Werner Otto (13 August 1909 – 21 December 2011) was a German entrepreneur. In 1949, he founded the Otto Group, which eventually became the world's largest mail order group. He was married three times and had five children.

Otto and his family consistently ranked among the wealthiest Germans.

==Early life==
Werner Otto was born the son of the retailer Wilhelm Otto and his wife Frieda. His mother died shortly after giving birth to a daughter in 1910. He attended the school in Schwedt, later the high school in Prenzlau (Uckermark).

==Career==
After a commercial apprenticeship, he started his own business as a retail merchant in Szczecin.

For the dissemination of leaflets, Otto was sentenced in 1934 to two years imprisonment. After his release, he operated a cigar shop and married in 1939 his first wife, Eva Haffner. In 1941, their daughter Ingvild was born and two years later son Michael. The end of the war saw Otto with a head injury in a military hospital. After the war he fled with his family from Soviet-controlled East Germany to Hamburg, which was under British control. There he founded a shoe factory in 1948, which went bankrupt a year later in 1949. In the same year he divorced. Motto for his life was "Panta rhei" — everything flows.

=== Mail order company 'Otto Versand' ===

On 17 August 1949, Otto founded the mail order company 'Otto Versand' (Otto GmbH & Co KG) in Hamburg. The first catalog had 14 pages, was hand-bound and included only shoes.
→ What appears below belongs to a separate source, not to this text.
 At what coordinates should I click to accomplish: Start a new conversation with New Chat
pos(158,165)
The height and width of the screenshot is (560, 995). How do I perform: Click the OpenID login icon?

In the following years the Otto Group expanded more and more. In 1981, the management of the fast-growing company was turned over to his eldest son, Michael Otto.

In 1952, Otto married Jutta Becker and 1957 his second son Frank was born, the only child from his second marriage. In the 1960s, he started the Sagitta Group, today's Park Property, one of the largest real estate companies in Canada.

Through his North American experiences, Werner Otto got the idea to found another enterprise, the ECE Projekt Management GmbH & Co. KG, which he did in 1969. The company builds and manages shopping malls; finance and staff. ECE is one of the leading developers, implementers, owners and operators of large commercial real estate in Europe.

His third wife Maren Stücken gave birth to Otto's youngest children Katharina and Alexander in the 1960s. Katherina is a filmmaker in New York. Alexander received from his father the real estate company ECE entrusted.

In his range of social causes, he founded in 1969 the Werner Otto Foundation, which supports medical research.

In 1973, when he was over 60, Otto developed the Paramount Group in New York, to invest in US real estate.

At Harvard University he donated a new museum building, the Werner Otto Hall, for the art of German Expressionism, out of the Busch-Reisinger Museum. The building has now been demolished as part of a redevelopment project led by Renzo Piano.

In 2011, he died at the age of 102 in Berlin. His widow, Inga Maren Otto, is a German art collector and philanthropist.

==Awards==
Otto was awarded the Grand Cross 1st class of the Order of Merit of the Federal Republic of Germany, was an honorary senator of the city of Hamburg, and on his 100th birthday became an honorary citizen of the city of Berlin. Otto is included in Germany's Hall of Fame in the history museum in Bonn.